(What is needed): Copy out the records verbatim, starting at the line with "Select Steve's name" and continuing through the end of the records, both ends included.

Collection entries

★ ★ ★ ★

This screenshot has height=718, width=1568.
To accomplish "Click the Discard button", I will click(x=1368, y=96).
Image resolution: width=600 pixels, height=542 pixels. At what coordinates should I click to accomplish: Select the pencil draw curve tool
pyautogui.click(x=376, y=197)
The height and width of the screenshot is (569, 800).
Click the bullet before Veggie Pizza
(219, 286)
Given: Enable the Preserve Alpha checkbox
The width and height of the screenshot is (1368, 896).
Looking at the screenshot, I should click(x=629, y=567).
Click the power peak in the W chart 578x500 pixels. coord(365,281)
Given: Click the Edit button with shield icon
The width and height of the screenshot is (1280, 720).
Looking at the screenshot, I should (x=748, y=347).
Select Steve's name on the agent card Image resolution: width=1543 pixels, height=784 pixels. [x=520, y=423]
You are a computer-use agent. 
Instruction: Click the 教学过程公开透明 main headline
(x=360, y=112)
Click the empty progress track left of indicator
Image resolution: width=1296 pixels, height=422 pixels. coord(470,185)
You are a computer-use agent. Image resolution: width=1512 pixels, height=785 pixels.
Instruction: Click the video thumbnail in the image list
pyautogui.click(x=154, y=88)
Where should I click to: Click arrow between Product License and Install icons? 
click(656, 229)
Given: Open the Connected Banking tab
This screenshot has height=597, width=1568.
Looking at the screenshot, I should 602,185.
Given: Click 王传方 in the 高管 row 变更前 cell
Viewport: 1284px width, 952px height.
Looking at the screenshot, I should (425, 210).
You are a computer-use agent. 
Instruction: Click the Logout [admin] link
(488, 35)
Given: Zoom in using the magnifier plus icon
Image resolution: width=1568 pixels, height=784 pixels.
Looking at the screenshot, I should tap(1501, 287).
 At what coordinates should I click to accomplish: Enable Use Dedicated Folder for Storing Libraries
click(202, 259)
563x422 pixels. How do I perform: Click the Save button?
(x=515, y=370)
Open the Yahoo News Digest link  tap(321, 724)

★ ★ ★ ★

(Worked answer):
Select Steve's name on the agent card Image resolution: width=1543 pixels, height=784 pixels. [x=520, y=423]
You are a computer-use agent. 
Instruction: Click the 教学过程公开透明 main headline
(x=360, y=112)
Click the empty progress track left of indicator
Image resolution: width=1296 pixels, height=422 pixels. coord(470,185)
You are a computer-use agent. Image resolution: width=1512 pixels, height=785 pixels.
Instruction: Click the video thumbnail in the image list
pyautogui.click(x=154, y=88)
Where should I click to: Click arrow between Product License and Install icons? 
click(656, 229)
Given: Open the Connected Banking tab
This screenshot has height=597, width=1568.
Looking at the screenshot, I should 602,185.
Given: Click 王传方 in the 高管 row 变更前 cell
Viewport: 1284px width, 952px height.
Looking at the screenshot, I should (425, 210).
You are a computer-use agent. 
Instruction: Click the Logout [admin] link
(488, 35)
Given: Zoom in using the magnifier plus icon
Image resolution: width=1568 pixels, height=784 pixels.
Looking at the screenshot, I should tap(1501, 287).
 At what coordinates should I click to accomplish: Enable Use Dedicated Folder for Storing Libraries
click(202, 259)
563x422 pixels. How do I perform: Click the Save button?
(x=515, y=370)
Open the Yahoo News Digest link  tap(321, 724)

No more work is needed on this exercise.